--- Data supplied Enclosed Below ---
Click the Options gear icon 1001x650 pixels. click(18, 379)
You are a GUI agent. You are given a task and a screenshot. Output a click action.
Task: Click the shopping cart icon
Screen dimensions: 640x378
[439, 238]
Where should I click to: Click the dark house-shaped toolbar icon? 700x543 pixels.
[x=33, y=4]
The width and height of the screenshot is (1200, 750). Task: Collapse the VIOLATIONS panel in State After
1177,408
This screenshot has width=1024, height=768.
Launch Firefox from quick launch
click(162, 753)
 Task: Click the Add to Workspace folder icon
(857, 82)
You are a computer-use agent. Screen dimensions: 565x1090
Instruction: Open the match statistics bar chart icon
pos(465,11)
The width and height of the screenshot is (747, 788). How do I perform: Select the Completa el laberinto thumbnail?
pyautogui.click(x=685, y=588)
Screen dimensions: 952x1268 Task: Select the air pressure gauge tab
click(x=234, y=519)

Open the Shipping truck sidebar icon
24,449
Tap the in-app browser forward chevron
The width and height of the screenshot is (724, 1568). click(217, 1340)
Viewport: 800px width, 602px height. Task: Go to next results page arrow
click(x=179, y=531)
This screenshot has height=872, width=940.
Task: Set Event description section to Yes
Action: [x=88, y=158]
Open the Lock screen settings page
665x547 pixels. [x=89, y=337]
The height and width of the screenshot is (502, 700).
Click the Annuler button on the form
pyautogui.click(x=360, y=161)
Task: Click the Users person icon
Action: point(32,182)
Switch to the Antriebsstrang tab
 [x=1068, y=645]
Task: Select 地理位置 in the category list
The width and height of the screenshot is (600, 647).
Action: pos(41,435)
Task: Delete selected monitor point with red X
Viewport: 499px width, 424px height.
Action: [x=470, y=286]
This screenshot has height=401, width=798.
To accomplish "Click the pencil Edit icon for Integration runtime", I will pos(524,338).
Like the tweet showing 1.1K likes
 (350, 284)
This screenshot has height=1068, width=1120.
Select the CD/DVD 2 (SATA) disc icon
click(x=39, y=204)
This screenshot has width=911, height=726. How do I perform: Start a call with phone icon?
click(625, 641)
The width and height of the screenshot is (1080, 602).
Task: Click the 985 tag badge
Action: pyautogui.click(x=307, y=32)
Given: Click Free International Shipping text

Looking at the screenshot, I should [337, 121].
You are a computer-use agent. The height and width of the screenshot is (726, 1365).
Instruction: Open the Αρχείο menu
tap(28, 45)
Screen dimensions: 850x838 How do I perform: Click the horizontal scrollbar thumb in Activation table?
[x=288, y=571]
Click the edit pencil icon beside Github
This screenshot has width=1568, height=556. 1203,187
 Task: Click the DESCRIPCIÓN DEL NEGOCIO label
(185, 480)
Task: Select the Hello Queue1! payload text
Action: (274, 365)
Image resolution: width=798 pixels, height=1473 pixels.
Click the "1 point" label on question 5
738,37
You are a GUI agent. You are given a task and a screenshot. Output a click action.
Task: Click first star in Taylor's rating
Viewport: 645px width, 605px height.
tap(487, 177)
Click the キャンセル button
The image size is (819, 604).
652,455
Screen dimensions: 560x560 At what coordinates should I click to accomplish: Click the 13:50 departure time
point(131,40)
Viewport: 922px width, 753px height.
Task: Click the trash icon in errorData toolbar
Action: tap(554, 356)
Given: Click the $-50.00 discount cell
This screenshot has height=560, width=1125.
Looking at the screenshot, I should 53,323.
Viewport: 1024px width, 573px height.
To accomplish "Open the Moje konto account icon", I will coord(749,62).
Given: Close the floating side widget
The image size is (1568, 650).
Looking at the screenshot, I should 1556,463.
--- End of Enclosed Data supplied ---
• Assignment:
Please return the data above in full, without altering a single line.

• Answer to this task:
Click the Options gear icon 1001x650 pixels. click(18, 379)
You are a GUI agent. You are given a task and a screenshot. Output a click action.
Task: Click the shopping cart icon
Screen dimensions: 640x378
[439, 238]
Where should I click to: Click the dark house-shaped toolbar icon? 700x543 pixels.
[x=33, y=4]
The width and height of the screenshot is (1200, 750). Task: Collapse the VIOLATIONS panel in State After
1177,408
This screenshot has width=1024, height=768.
Launch Firefox from quick launch
click(162, 753)
 Task: Click the Add to Workspace folder icon
(857, 82)
You are a computer-use agent. Screen dimensions: 565x1090
Instruction: Open the match statistics bar chart icon
pos(465,11)
The width and height of the screenshot is (747, 788). How do I perform: Select the Completa el laberinto thumbnail?
pyautogui.click(x=685, y=588)
Screen dimensions: 952x1268 Task: Select the air pressure gauge tab
click(x=234, y=519)

Open the Shipping truck sidebar icon
24,449
Tap the in-app browser forward chevron
The width and height of the screenshot is (724, 1568). click(217, 1340)
Viewport: 800px width, 602px height. Task: Go to next results page arrow
click(x=179, y=531)
This screenshot has height=872, width=940.
Task: Set Event description section to Yes
Action: [x=88, y=158]
Open the Lock screen settings page
665x547 pixels. [x=89, y=337]
The height and width of the screenshot is (502, 700).
Click the Annuler button on the form
pyautogui.click(x=360, y=161)
Task: Click the Users person icon
Action: point(32,182)
Switch to the Antriebsstrang tab
 [x=1068, y=645]
Task: Select 地理位置 in the category list
The width and height of the screenshot is (600, 647).
Action: pos(41,435)
Task: Delete selected monitor point with red X
Viewport: 499px width, 424px height.
Action: [x=470, y=286]
This screenshot has height=401, width=798.
To accomplish "Click the pencil Edit icon for Integration runtime", I will pos(524,338).
Like the tweet showing 1.1K likes
 (350, 284)
This screenshot has height=1068, width=1120.
Select the CD/DVD 2 (SATA) disc icon
click(x=39, y=204)
This screenshot has width=911, height=726. How do I perform: Start a call with phone icon?
click(625, 641)
The width and height of the screenshot is (1080, 602).
Task: Click the 985 tag badge
Action: pyautogui.click(x=307, y=32)
Given: Click Free International Shipping text

Looking at the screenshot, I should [337, 121].
You are a computer-use agent. The height and width of the screenshot is (726, 1365).
Instruction: Open the Αρχείο menu
tap(28, 45)
Screen dimensions: 850x838 How do I perform: Click the horizontal scrollbar thumb in Activation table?
[x=288, y=571]
Click the edit pencil icon beside Github
This screenshot has width=1568, height=556. 1203,187
 Task: Click the DESCRIPCIÓN DEL NEGOCIO label
(185, 480)
Task: Select the Hello Queue1! payload text
Action: (274, 365)
Image resolution: width=798 pixels, height=1473 pixels.
Click the "1 point" label on question 5
738,37
You are a GUI agent. You are given a task and a screenshot. Output a click action.
Task: Click first star in Taylor's rating
Viewport: 645px width, 605px height.
tap(487, 177)
Click the キャンセル button
The image size is (819, 604).
652,455
Screen dimensions: 560x560 At what coordinates should I click to accomplish: Click the 13:50 departure time
point(131,40)
Viewport: 922px width, 753px height.
Task: Click the trash icon in errorData toolbar
Action: tap(554, 356)
Given: Click the $-50.00 discount cell
This screenshot has height=560, width=1125.
Looking at the screenshot, I should 53,323.
Viewport: 1024px width, 573px height.
To accomplish "Open the Moje konto account icon", I will coord(749,62).
Given: Close the floating side widget
The image size is (1568, 650).
Looking at the screenshot, I should 1556,463.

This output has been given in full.